A l’opéra national du Capitole, la metteure en scène nous offre un retour aux sources du choef d’œuvre de Mozart à la belle distribution.

« Vous n’avez jamais vu, et vous ne verrez probablement jamais un Don Giovanni comme à l’époque de sa création ! » s’exclame Christophe Ghristi, directeur artistique d’Opéra national du Capitole de Toulouse. Il est vrai que la mise en scène d’Agnès Jaoui n’a rien de plus classique. Elle situe l’action dans une Espagne imaginaire du XVIIᵉ siècle : murs massifs aux accents semi-gothiques, costumes et couvre-chefs somptueux, épées, lanternes, chaise à porteurs, guirlandes de fleurs, rideaux de velours aux motifs dorées… Ce retour assumé au classicisme frappe, surprend même, face à la prolifération de mises en scène qui cherchent coûte que coûte à se montrer modernes ou « réinventées ». Jaoui remonte à la source, à cette Espagne que Mozart et son librettiste Da Ponte pouvaient porter en eux.
Après un Tosca en plein air en 2019 et la recréation d’Uomo femina de Galuppi (1762) la saison dernière, cette passionnée d’opéra — elle-même formée au chant lyrique — s’impose désormais dans un milieu particulièrement exigeant. Pourtant, au début de l’acte I, les chanteurs demeurent relativement immobiles ; peu de mouvements animent la scène, même lors de la mise à mort du Commandeur par Don Giovanni. Les murs de la ruelle, imaginés par Eric Ruff, se déplacent à vue avec une fluidité étonnante (bravo aux techniciens !) mais leur massivité donne la sensation d’enserrer l’action, de tout étouffer entre leurs pierres et leurs briques… à moins que ce ne soit précisément l’effet recherché ?

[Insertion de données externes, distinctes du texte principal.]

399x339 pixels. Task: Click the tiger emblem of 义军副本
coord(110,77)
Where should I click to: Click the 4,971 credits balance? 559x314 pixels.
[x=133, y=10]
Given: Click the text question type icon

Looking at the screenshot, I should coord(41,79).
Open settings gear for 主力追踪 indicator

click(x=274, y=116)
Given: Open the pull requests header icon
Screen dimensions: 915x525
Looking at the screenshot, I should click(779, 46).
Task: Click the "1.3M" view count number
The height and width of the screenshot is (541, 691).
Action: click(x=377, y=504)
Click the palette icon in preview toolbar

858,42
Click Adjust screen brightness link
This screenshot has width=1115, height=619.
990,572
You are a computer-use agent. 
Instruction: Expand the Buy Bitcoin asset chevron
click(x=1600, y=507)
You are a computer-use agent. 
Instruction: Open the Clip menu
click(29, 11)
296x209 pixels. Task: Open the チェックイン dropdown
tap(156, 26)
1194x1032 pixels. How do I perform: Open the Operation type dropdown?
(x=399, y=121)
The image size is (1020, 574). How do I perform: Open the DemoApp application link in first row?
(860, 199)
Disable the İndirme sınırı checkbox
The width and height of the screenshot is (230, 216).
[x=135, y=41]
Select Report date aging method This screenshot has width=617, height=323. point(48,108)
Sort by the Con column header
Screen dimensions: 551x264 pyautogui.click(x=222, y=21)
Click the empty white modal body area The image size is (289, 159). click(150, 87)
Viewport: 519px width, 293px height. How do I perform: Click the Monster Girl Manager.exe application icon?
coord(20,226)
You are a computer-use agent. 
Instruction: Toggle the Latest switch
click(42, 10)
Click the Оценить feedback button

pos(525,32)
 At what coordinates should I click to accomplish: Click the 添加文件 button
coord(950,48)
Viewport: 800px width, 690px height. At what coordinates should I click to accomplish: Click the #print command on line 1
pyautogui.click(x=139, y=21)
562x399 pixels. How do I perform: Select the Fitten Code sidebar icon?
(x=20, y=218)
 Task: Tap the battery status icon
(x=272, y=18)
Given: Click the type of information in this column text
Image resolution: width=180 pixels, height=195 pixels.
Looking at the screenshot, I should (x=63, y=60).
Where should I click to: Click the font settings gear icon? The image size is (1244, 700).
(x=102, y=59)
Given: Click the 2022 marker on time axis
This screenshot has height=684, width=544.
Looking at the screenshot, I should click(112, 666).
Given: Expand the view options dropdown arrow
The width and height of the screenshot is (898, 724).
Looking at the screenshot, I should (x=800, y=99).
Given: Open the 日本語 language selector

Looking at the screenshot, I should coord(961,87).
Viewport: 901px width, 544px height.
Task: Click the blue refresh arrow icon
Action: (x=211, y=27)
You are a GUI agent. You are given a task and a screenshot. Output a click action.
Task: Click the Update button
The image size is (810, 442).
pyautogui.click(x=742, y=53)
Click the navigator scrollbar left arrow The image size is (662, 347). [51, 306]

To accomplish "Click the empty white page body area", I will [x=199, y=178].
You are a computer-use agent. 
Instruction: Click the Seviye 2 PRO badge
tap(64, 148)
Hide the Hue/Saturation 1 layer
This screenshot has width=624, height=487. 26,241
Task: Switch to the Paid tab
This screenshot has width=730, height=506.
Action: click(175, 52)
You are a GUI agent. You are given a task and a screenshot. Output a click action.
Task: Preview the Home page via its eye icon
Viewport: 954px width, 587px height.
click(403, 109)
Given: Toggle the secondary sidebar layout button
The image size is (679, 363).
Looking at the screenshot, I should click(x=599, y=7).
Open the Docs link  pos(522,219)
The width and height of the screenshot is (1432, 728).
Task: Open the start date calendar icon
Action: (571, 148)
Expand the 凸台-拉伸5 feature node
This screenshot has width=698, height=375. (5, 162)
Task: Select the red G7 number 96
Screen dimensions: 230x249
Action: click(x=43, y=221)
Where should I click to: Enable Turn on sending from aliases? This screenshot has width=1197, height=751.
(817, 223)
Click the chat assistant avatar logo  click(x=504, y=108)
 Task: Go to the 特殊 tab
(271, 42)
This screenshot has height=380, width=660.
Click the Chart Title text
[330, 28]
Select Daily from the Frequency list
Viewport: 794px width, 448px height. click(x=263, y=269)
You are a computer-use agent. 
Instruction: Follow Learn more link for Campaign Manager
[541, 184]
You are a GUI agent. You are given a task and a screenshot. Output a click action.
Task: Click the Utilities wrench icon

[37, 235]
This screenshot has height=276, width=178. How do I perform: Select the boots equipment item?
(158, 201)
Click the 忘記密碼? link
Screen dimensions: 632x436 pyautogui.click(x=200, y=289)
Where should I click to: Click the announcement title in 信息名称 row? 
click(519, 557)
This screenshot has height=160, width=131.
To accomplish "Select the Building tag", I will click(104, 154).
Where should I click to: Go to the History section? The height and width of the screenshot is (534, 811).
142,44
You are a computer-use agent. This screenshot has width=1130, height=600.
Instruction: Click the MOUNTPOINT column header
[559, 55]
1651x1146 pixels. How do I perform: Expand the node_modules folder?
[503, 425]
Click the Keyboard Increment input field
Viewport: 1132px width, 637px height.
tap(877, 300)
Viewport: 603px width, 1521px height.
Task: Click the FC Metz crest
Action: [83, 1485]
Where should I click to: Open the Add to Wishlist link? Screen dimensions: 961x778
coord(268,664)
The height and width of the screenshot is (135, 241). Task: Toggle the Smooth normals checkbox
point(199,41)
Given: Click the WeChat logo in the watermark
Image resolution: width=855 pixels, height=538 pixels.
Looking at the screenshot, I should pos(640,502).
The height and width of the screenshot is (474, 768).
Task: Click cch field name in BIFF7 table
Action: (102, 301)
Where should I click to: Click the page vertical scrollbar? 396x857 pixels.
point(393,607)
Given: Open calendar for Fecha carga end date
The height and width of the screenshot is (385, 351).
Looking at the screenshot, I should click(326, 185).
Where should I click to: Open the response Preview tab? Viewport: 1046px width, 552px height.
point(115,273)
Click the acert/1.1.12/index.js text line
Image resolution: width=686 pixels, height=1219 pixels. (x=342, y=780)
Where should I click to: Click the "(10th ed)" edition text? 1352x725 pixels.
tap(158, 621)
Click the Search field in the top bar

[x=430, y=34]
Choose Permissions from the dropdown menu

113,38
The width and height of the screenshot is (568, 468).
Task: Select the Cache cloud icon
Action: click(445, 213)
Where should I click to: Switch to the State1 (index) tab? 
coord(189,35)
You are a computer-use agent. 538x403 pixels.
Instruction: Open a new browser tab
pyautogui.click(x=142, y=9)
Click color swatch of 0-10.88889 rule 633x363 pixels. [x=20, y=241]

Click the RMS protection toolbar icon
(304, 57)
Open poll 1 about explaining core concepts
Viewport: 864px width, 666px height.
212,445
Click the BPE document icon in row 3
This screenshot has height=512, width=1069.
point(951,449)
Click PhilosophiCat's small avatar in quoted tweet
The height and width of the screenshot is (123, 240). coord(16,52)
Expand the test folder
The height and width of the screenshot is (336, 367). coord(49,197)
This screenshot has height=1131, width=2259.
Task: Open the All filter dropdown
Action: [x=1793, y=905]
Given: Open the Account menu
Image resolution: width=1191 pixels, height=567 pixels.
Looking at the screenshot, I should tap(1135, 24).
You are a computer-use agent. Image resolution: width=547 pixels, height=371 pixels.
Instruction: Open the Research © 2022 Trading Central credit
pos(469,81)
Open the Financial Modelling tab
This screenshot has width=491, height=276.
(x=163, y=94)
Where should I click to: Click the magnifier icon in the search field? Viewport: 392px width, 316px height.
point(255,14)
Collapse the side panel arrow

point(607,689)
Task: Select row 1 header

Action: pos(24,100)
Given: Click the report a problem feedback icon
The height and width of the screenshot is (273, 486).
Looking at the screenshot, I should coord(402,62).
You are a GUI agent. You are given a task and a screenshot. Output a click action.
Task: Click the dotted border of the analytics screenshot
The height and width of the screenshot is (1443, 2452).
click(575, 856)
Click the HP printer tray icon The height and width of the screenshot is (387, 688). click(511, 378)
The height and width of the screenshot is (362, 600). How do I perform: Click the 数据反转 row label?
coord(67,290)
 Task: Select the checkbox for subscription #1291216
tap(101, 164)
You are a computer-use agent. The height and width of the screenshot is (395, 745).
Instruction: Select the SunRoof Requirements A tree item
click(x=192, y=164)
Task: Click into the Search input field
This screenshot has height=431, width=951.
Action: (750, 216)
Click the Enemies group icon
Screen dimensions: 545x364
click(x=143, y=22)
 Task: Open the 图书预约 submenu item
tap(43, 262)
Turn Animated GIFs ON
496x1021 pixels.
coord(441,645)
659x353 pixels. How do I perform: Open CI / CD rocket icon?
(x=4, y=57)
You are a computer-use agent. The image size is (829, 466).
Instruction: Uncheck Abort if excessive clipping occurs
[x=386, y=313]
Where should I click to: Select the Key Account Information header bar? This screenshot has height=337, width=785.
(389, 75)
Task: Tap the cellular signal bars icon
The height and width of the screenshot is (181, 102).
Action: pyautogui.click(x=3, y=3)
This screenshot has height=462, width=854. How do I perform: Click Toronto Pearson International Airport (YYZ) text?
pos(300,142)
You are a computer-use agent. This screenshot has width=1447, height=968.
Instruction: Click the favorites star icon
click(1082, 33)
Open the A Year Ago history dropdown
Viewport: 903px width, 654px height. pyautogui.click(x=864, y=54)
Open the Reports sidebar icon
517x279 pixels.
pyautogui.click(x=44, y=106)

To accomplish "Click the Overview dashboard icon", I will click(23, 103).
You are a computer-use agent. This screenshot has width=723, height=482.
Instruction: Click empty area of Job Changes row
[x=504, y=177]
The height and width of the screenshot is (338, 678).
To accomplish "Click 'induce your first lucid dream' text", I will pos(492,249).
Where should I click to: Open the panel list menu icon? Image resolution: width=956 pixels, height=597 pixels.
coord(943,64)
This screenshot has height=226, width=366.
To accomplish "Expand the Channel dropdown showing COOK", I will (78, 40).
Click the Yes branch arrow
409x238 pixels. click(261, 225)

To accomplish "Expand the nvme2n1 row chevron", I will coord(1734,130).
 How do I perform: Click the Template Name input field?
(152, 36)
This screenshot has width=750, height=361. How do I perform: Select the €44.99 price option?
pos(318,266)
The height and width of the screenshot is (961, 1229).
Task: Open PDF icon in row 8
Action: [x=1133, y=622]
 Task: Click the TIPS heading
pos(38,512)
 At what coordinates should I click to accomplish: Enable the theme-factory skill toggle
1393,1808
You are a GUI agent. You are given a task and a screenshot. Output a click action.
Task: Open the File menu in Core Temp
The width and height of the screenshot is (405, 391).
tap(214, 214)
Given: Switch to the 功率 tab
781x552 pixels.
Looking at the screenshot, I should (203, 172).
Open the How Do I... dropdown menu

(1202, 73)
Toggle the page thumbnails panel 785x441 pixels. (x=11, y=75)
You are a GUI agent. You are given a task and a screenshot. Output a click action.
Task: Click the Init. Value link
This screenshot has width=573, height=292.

Autre surprise, car devenue rare : chanteurs, choristes et figurants dansent un véritable menuet, accompagnés par des musiciens disposés sur scène. L’immobilité des premières minutes cède alors progressivement la place à des fêtes colorées, d’abord celles des paysans, puis celle donnée chez le séducteur, où la statue du Commandeur apparaît dans une niche, toujours imposante. Mais la vraie déflagration intervient à la toute fin. Après sa chute en enfer, le « prédateur », selon le mot d’Agnès Jaoui elle-même, revient, à la stupeur générale. Une conclusion qui résonne avec une réalité bien triste au prisme de notre société…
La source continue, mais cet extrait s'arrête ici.